Through the grey glower lies Orford Ness with its eleven radio masts and sound-reflective control block, and those strange mushroom-like nuclear testing silos further along. An air of mystery and of desolation. A nether world; still slightly evil despite its long-term military redundancy. I think of rust, rubber tubing, porcelain tiles, huge Bakelite dials and tweed suits, and deadly experiments. Here they prepared for 'total warfare' 1950's style.

Between the masts, over an inland pool caught by the sea defences, a vast crowd of gulls swarm. They move incessantly in a treadmill motion, slowly, out of time. I think at first that they must be waiting to pick and feed at something caught in the pool, some shoal of fish perhaps, but then I realise that none of them are dropping to the surface and that the water is possibly too stagnant to support anything they might be interested in eating. So what are they doing there? Maybe they are attracted to something the aerial masts are transmitting or receiveing; some magnetism or signal they are picking up and returning to over and over?

In the riverside wetland close by, beneath the Martello Tower, a pair of Little Egrets explore the pools and shallows, disappearing behind grasses or where the water becomes deep and the land caps them; then the snow white heads appear momentarily, bobbing up as they stalk and watch the shallows. Then they fly in unison; caught in the wind they barely make any effort, turn back into it and use it to land very gently and gracefully. Last time I saw Egrets was in Italy, a far cry from this cold, wet place.
A pair of Rock Pipits continually chatter to each other as they forage low to the scrub, almost invisible until they rise and reveal the pale stripe of their tail feathers, beaks full of grubs. The male rests up and calls, the female twitters in reply and this keeps on going however distant they are from each other.
A flash of white and russet out the corner of my eye. Maybe a Bullfinch? But the activity and habitat aren't right. The bird saunters back behind the boundary line rocks then appears on the tip of one. I get a good look at it: a male Wheatear. Stunning little bird. He bobs there for a moment; black eye stripe, pale citrus breast and smoke grey back. Excellent sight. My first for many years. Excitement takes over and I start talking in a low whisper - it happens often when I'm out in the land alone, so to who I'm speaking I'm never sure, but it spills out of me. Maybe it is simply to the universe?

As I'm walking homeward, through the new build estate at the north end of the town, taking in diversions and future paths, up alongside the caravan park there, I happen to look skyward and straight at a passing male Marsh Harrier. I can't believe it; he's low, just above the tree line and he passes right overhead. I bound after him, taking a cut at the back of the houses that leads me into a meadow. But the Harrier has gone. A tantalising and awesome glimpse. At which point, as I'm coming down from this, a Whitethroat starts to sing right by me and hops onto a prominent branch in full view; closely followed by a pair of Blackcap. The three birds sit there shuffling easily around each other then take wing and are gone. Birder's paradise.

————————

## Stated exercise A
Print everything in the birdwatching passage from "Through the grey" down to "warfare' 1950's style.".
The birdwatching passage and the rows that follow come from unrelated sources.

————————

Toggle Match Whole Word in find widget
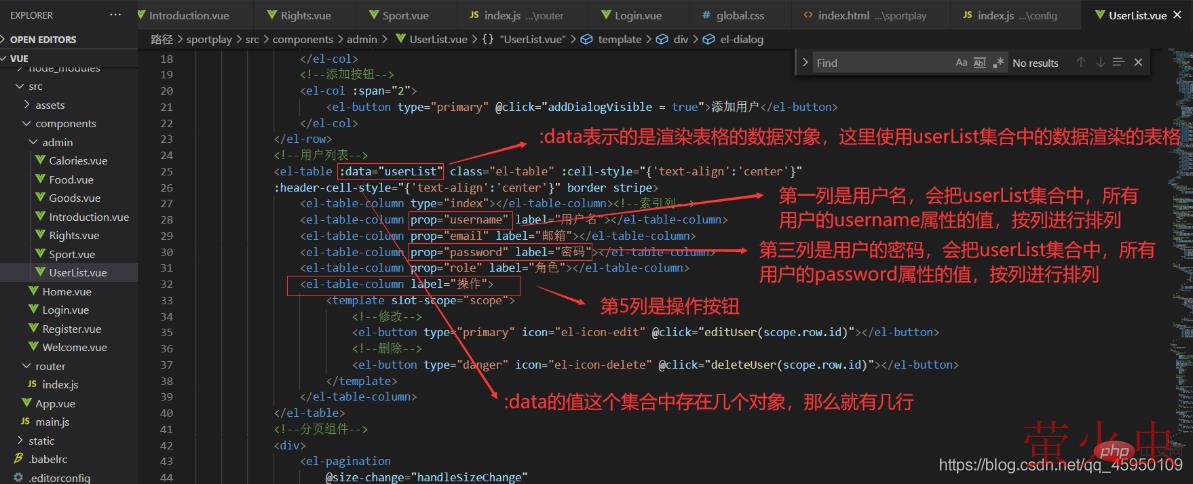This screenshot has height=484, width=1193. (x=979, y=63)
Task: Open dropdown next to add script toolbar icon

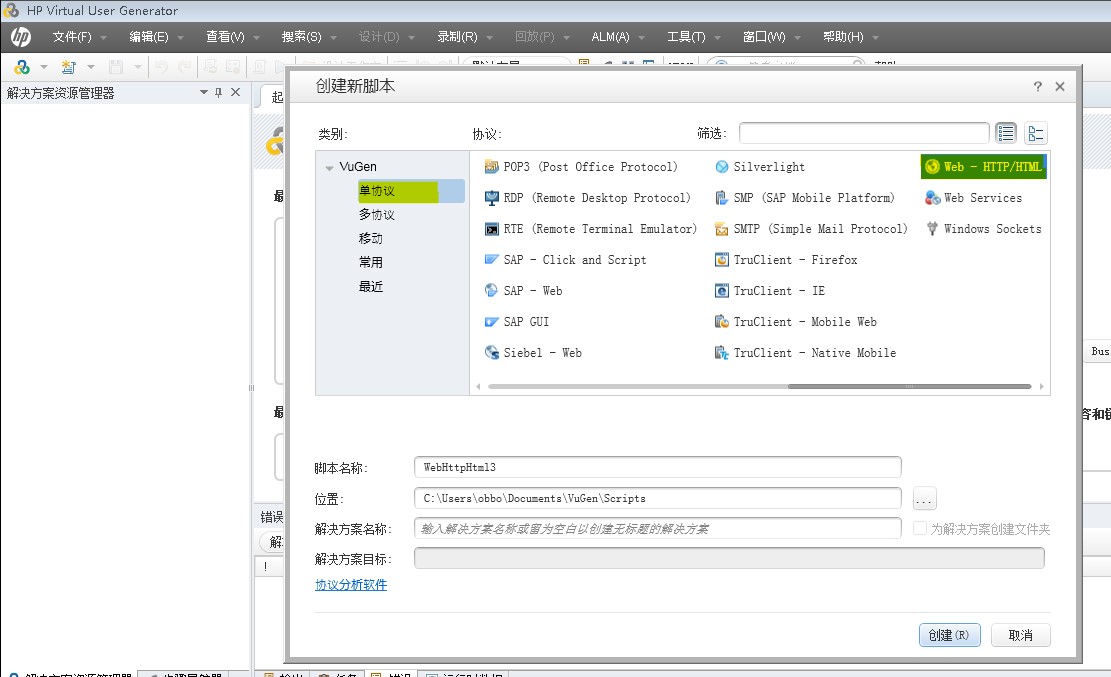Action: (91, 67)
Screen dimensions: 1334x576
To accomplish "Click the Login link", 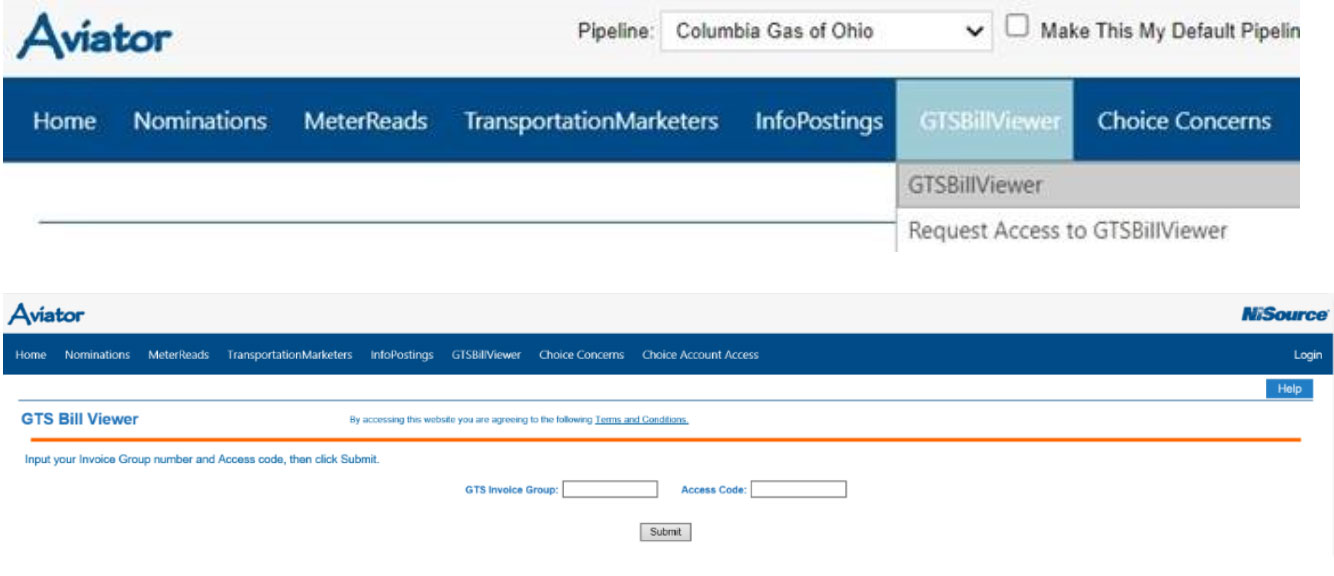I will pos(1307,355).
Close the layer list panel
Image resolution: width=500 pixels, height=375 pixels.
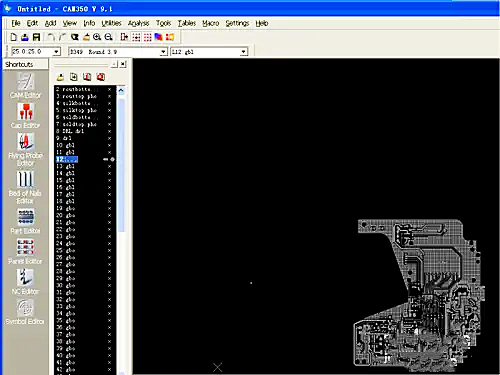[123, 64]
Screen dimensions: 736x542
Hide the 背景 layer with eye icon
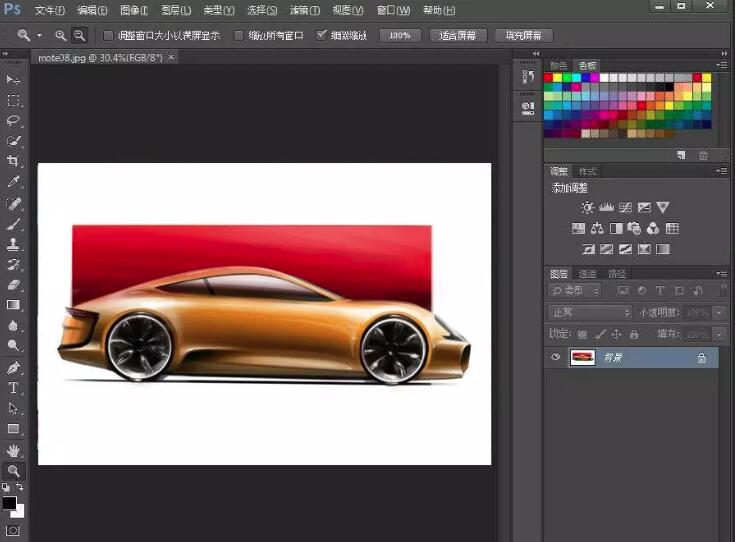pyautogui.click(x=556, y=357)
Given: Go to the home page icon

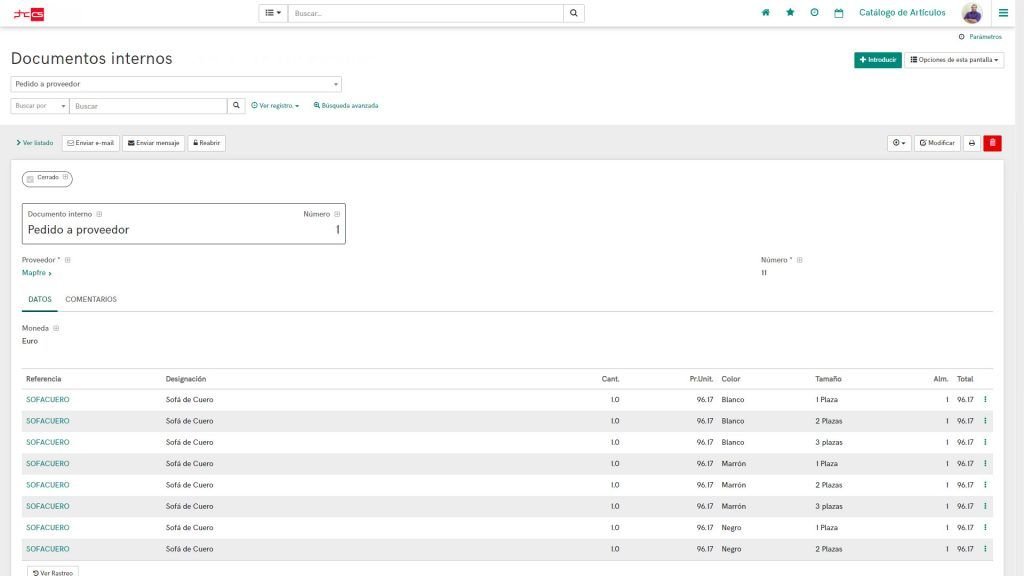Looking at the screenshot, I should click(766, 13).
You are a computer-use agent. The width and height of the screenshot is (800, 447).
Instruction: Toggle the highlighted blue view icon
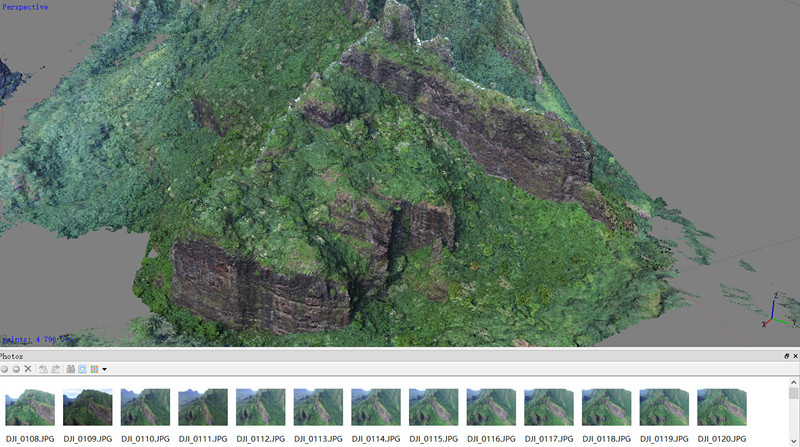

————————

## Stated exercise B
Output everything in the rows from the line containing "Given: Go to the home page icon" down to the end of the rows, leaving out the pictures.

## Full response A
Through the grey glower lies Orford Ness with its eleven radio masts and sound-reflective control block, and those strange mushroom-like nuclear testing silos further along. An air of mystery and of desolation. A nether world; still slightly evil despite its long-term military redundancy. I think of rust, rubber tubing, porcelain tiles, huge Bakelite dials and tweed suits, and deadly experiments. Here they prepared for 'total warfare' 1950's style.

## Full response B
Given: Go to the home page icon

Looking at the screenshot, I should click(766, 13).
You are a computer-use agent. The width and height of the screenshot is (800, 447).
Instruction: Toggle the highlighted blue view icon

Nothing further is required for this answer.